→ Task prompt: Extract each of the lines below that contains the string "icon". Matching is case-sensitive.

*** Given entries ***

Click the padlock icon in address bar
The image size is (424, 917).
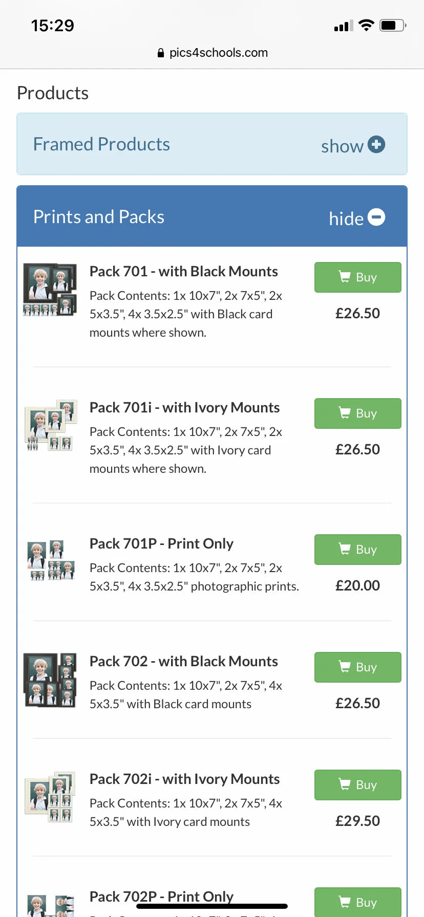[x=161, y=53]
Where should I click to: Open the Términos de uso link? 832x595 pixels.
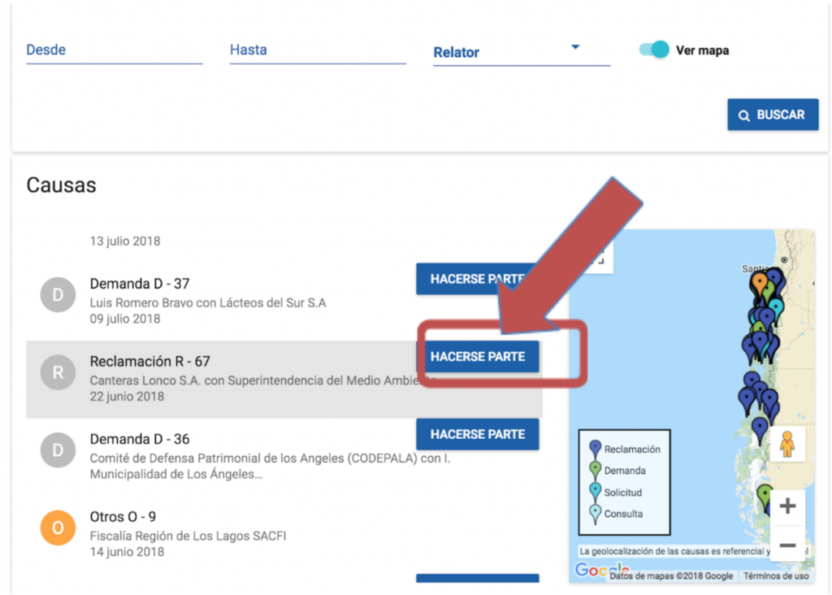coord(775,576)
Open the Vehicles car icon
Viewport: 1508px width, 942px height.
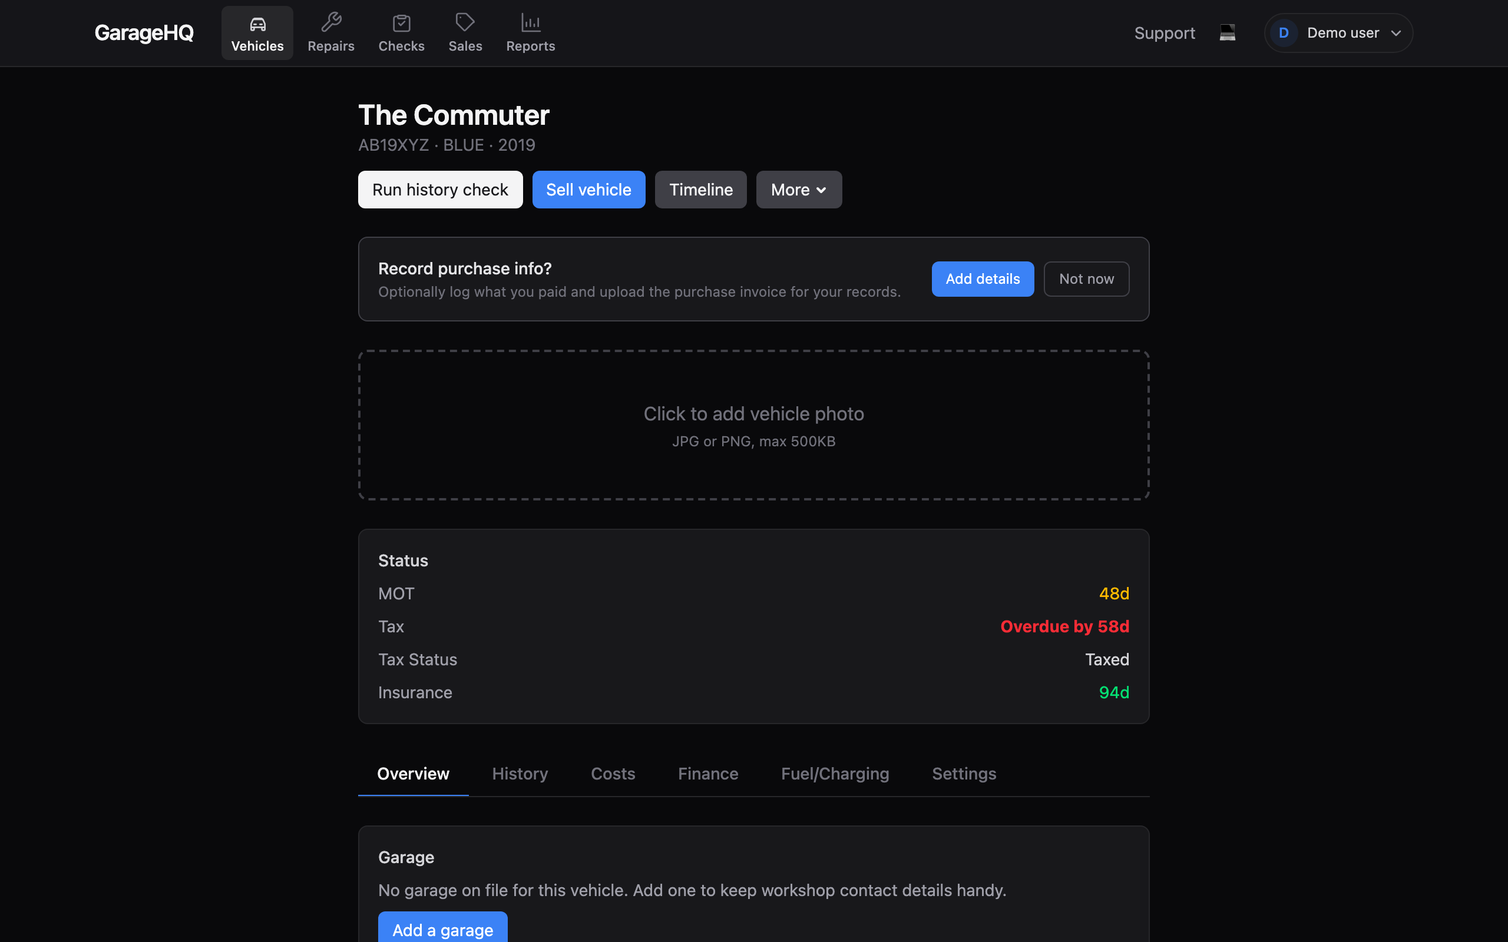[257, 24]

***
*** Given entries ***

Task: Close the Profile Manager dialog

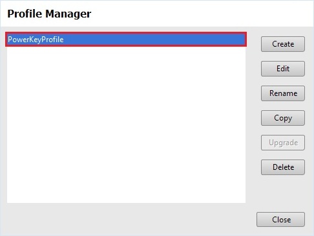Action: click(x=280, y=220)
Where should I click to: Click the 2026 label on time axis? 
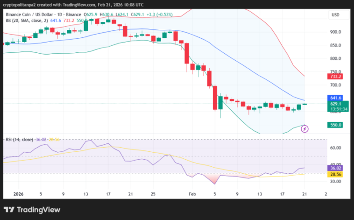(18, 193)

***

→ Written response:
Click the padlock icon in address bar
Open the Vehicles car icon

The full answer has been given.